Instructions for the task
What is needed is an exact copy of the lines in the entries below from the one holding "At what coordinates" through the one holding "Image resolution: width=640", pictures excluded.
..............................
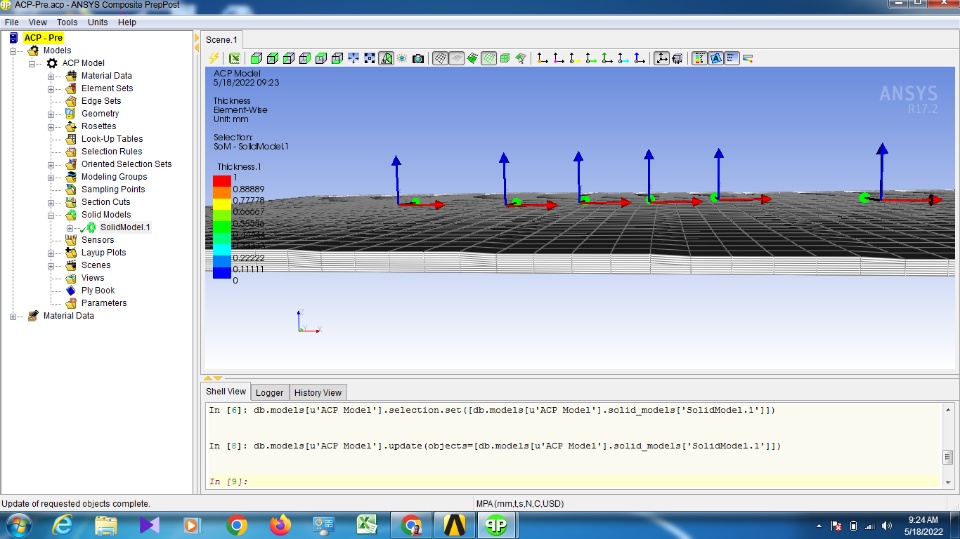Expand the Element Sets tree node
Screen dimensions: 960x539
click(x=51, y=88)
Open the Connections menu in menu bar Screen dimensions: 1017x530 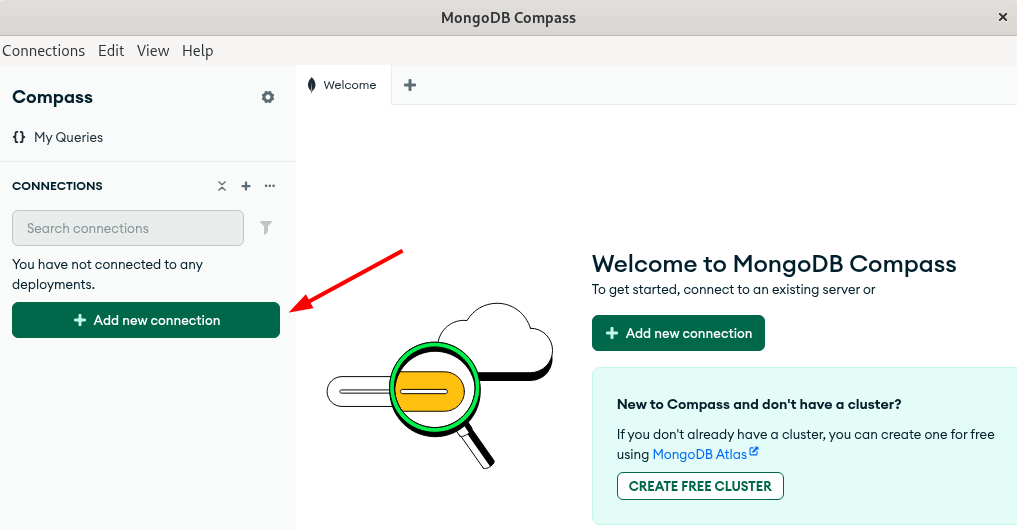(x=43, y=51)
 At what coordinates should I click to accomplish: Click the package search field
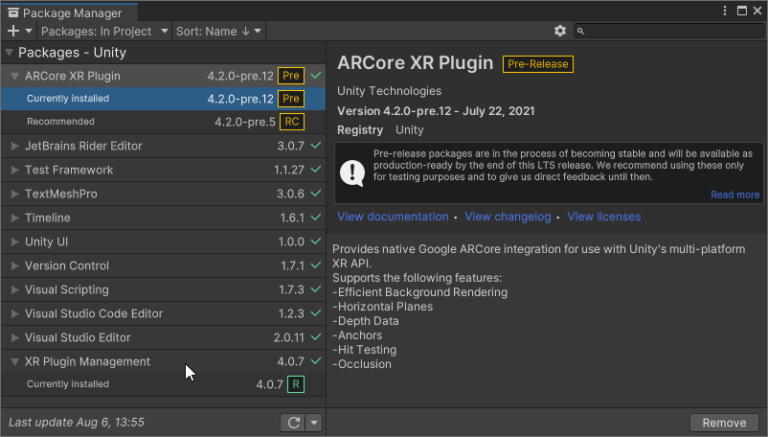pos(670,32)
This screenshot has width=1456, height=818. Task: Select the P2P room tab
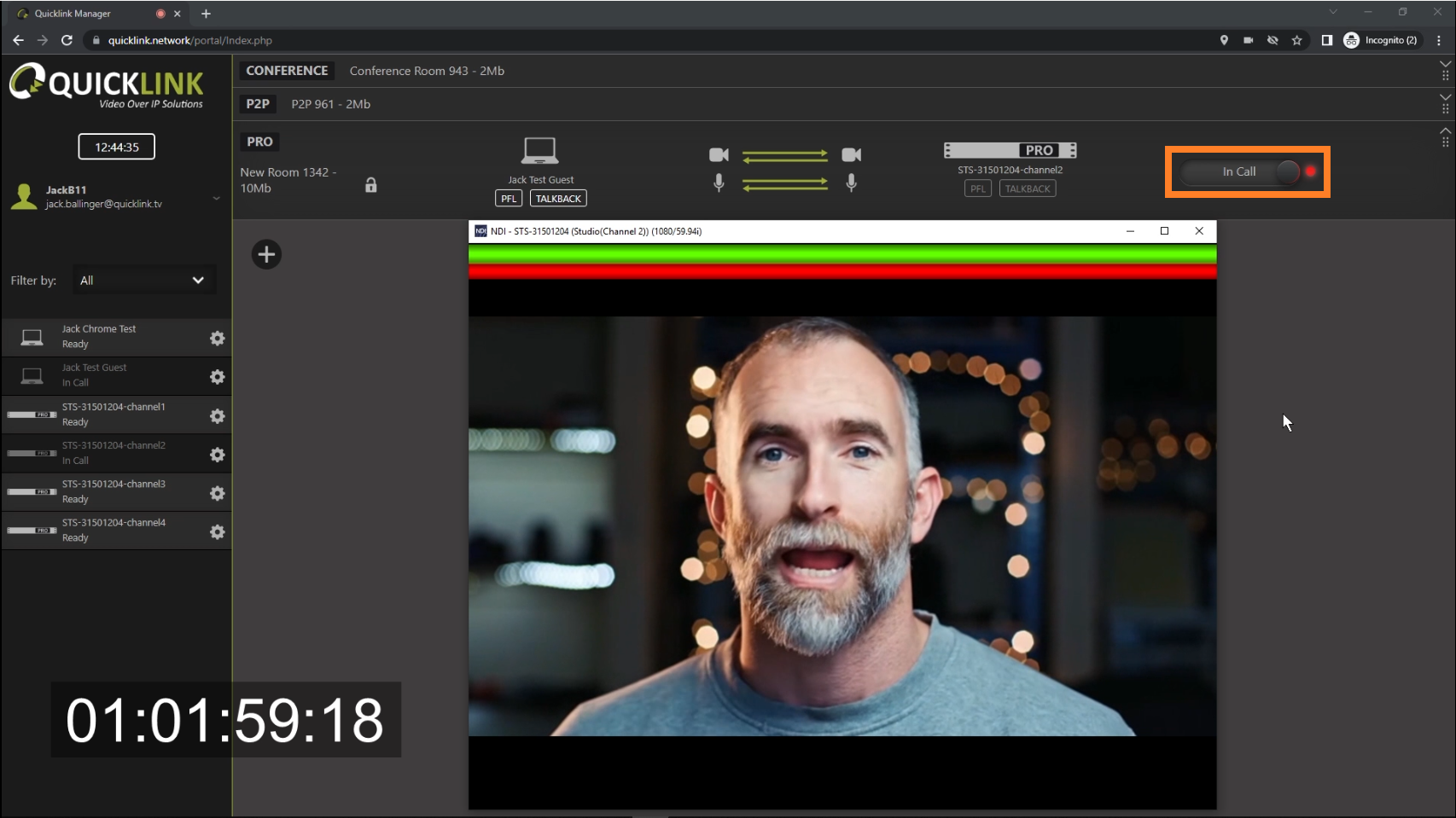click(x=258, y=104)
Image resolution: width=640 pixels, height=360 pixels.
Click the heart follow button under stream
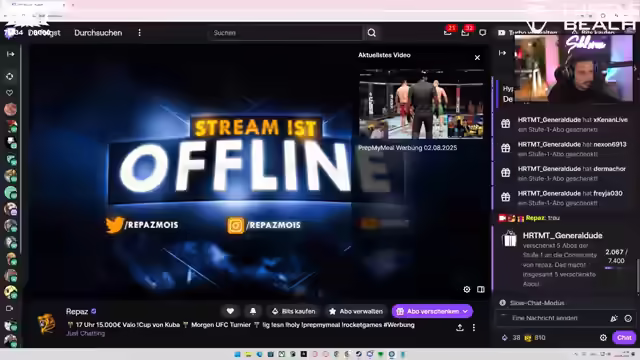click(x=230, y=311)
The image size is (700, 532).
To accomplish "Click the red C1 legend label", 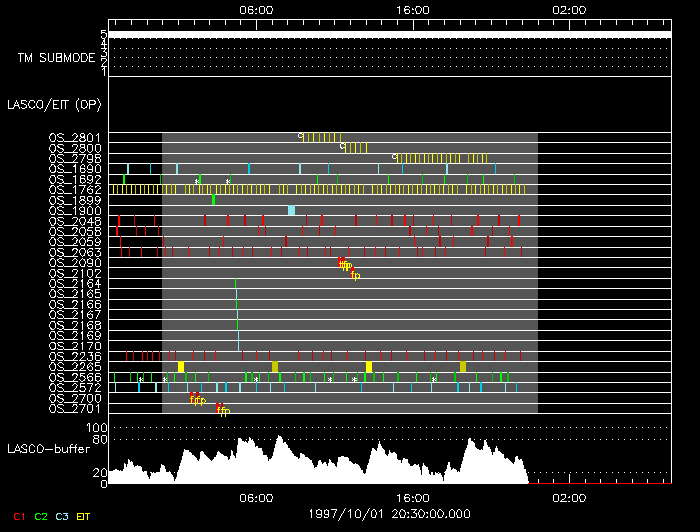I will [17, 516].
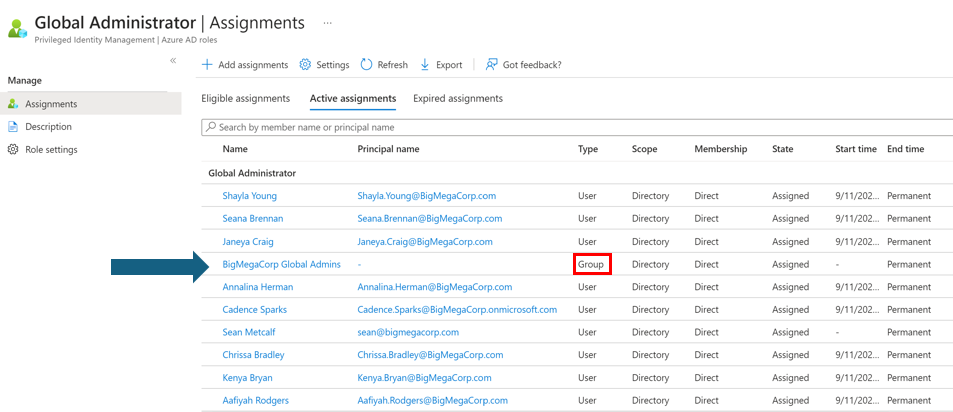The width and height of the screenshot is (953, 412).
Task: Open Shayla Young's user profile link
Action: click(249, 196)
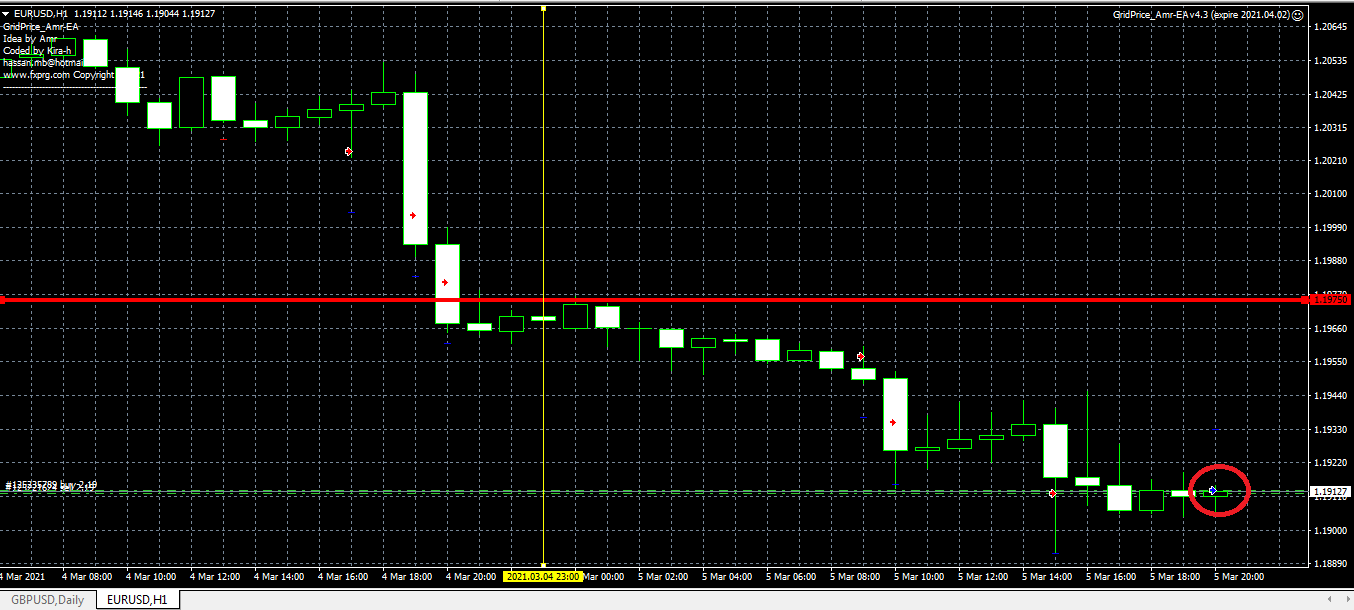Click the blue arrow inside red circle
Image resolution: width=1354 pixels, height=610 pixels.
pos(1213,490)
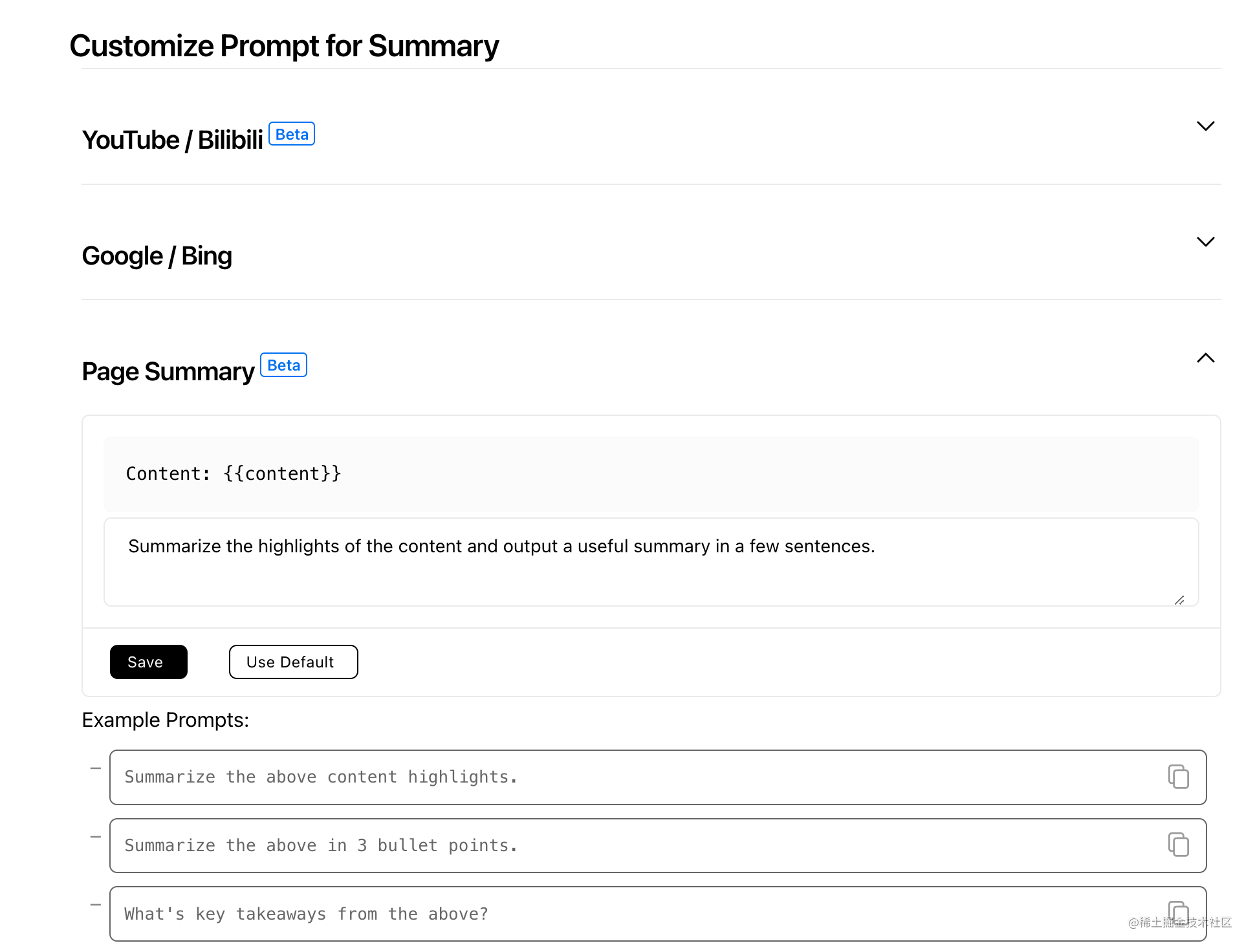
..............................
The answer
 At what coordinates should I click to accomplish: Click the package search field
pos(670,32)
This screenshot has width=1456, height=818. Task: Select the P2P room tab
click(x=258, y=104)
Image resolution: width=640 pixels, height=360 pixels.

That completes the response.